Scottish health boards told not to 'mix and match' Covid-19 vaccines
Health Boards in Scotland have been told not to give patients two doses of two different Covid-19 vaccines, as this would invalidate safety and efficacy data.
It comes after NHS Greater Glasgow and Clyde (NHSGGC) suggested at the weekend that patients could be given two doses of two different vaccines.
A spokeswoman for NHSGGC told the Sunday Mail: "We will continue to follow the latest guidance for our Covid-19 vaccination programme ... Every effort will be made to ensure the same vaccine for the first and second dose. There is the ability to administer a different vaccine if that is not possible."
Strong warnings were given from health experts that this should not be done, and Labour Health Spokesperson Monica Lennon called for “urgent and clear public information”.
"Questions about the scientific and clinical grounds for a 'mix and match approach' need to be addressed to maintain public confidence,” she said.
NHSGGC has since confirmed that the health board will not be giving patients two doses of two different vaccines.

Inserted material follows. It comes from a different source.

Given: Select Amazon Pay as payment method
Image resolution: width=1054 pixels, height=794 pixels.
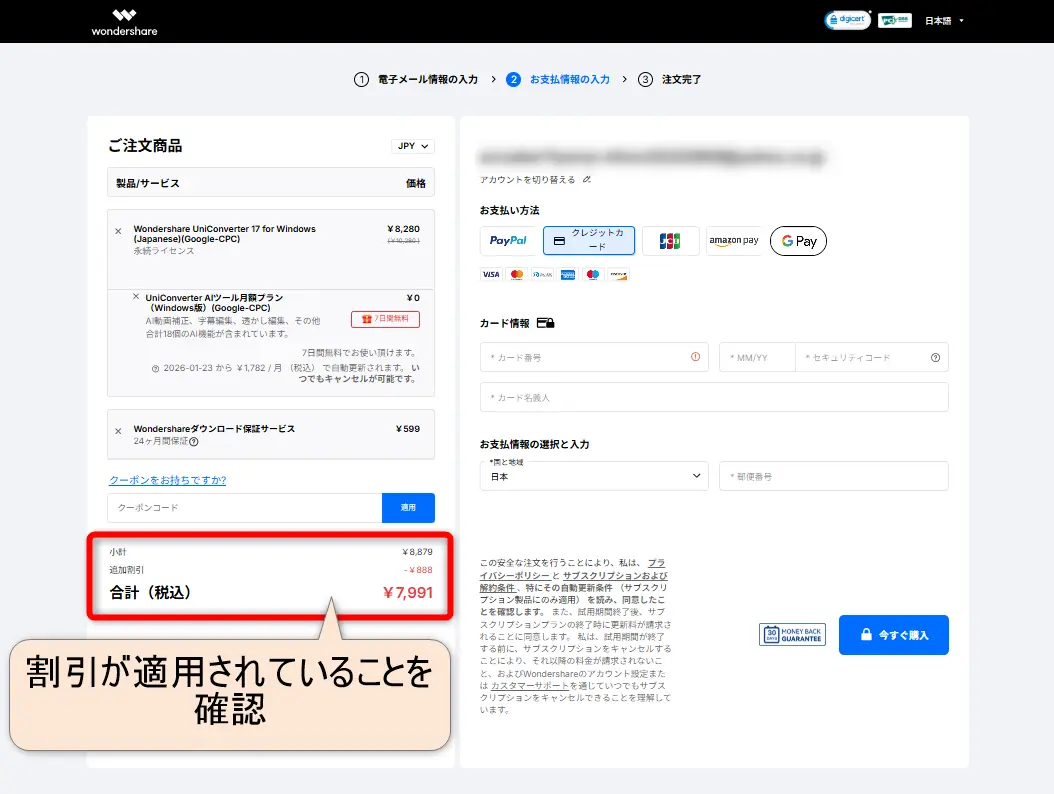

"NHS Greater Glasgow and Clyde will continue to follow the latest guidance for our Covid-19 vaccination programme, including the Medicines & Healthcare products Regulatory Agency (MHRA) and the Joint Committee on Vaccination and Immunisation (JCVI),” a spokesperson said on Monday.
“We will be providing the same vaccine for their first and second dose. based on MHRA and JCVI advice.”
A Scottish government spokesperson said: "The chief medical officer does not support using different vaccines for first and second doses before research examining this has reported its conclusions, and the Scottish government does not believe that mixing vaccines should be part of our response at this time. It is our intention that people receive the same vaccine for their first and second dose."
First Minister Nicola Sturgeon said on Monday that “well over” 100,000 people have received a Covid-19 vaccine in Scotland, as the delivery of the Oxford AstraZeneca vaccine began.
According to Public Health England vaccination guidance, a dose of a different product can sometimes be offered to complete a vaccination programme.
But there is currently “no evidence” to support treating Covid-19 vaccines in this way, although studies have begun.